Ce magistrat a rendu compte des plaidoiries dans le délibéré de la Cour, composée de :
Madame Claudine PORCHER, présidente
Madame Marie-Aleth TRAPET, conseiller
Madame Aline BATOZ, vice présidente placée faisant fonction de conseiller par ordonnance du Premier Président en date du 10 décembre 2013
Greffier : Mme Caroline CHAKELIAN, lors des débats
ARRET :
— contradictoire
— prononcé par mise à disposition au greffe de la cour, les parties en ayant été préalablement avisées dans les conditions prévues au deuxième alinéa de l’article 450 du code de procédure civile.
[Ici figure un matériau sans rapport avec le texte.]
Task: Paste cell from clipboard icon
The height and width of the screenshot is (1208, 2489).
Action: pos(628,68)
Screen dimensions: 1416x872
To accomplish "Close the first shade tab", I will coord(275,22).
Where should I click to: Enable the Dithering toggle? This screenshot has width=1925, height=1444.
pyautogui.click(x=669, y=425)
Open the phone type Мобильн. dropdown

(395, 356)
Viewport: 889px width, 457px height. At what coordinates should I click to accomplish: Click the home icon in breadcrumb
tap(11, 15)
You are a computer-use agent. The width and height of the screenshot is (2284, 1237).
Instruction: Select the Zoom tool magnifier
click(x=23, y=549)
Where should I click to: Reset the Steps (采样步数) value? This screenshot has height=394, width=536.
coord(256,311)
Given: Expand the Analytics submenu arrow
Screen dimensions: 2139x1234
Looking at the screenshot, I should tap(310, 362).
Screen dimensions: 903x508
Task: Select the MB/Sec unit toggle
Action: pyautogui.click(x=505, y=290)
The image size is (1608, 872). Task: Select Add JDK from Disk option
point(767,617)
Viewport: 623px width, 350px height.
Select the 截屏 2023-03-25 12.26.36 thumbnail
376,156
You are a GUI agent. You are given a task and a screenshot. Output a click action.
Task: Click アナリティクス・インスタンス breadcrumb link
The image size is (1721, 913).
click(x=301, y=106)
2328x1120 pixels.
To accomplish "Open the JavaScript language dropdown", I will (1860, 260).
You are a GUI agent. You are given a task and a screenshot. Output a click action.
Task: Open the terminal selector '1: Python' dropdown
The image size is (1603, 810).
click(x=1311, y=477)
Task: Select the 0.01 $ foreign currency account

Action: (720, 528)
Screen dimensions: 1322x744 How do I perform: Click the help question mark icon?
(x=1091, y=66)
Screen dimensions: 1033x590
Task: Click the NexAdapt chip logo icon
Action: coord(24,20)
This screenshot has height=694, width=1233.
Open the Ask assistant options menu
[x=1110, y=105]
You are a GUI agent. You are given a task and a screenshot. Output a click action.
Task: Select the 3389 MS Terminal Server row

— signé par Madame Claudine PORCHER, présidente et par Madame Caroline CHAKELIAN, greffier auquel la minute de la décision a été remise par le magistrat signataire.
***
Monsieur D A a été engagé par la SAS SURCOUF le 8 novembre 2004 par contrat à durée déterminée jusqu’au 1er février 2005, puis par contrat à durée indéterminée, en qualité de préparateur de commandes.
Le 3 janvier 2008, Monsieur A a été licencié pour avoir été surpris le 28 novembre 2007 en train de dormir sur son lieu de travail (dans le local de stockage de cartons) pendant son temps de travail effectif.
Monsieur A a saisi le 27 juin 2008 le conseil de prud’hommes de Paris qui, par jugement du 23 décembre 2009, a condamné la société SURCOUF à verser à Monsieur A les sommes suivantes :
379,22 euros à titre de préavis
37,90 euros au titre des congés payés y afférents
500 euros au titre de l’article 700 du code de procédure civile.
Le conseil de prud’hommes de Paris a en outre ordonné à la société SURCOUF de remettre à Monsieur A les documents sociaux conformes, débouté Monsieur A du surplus de ses demandes, et débouté la société SURCOUF de sa demande reconventionnelle.
Monsieur A a interjeté appel de cette décision le 3 février 2010.
La liquidation judiciaire de la société SURCOUF a été prononcée par jugement du tribunal de commerce de Lille en date du 10 octobre 2012, qui a désigné Maître X mandataire liquidateur.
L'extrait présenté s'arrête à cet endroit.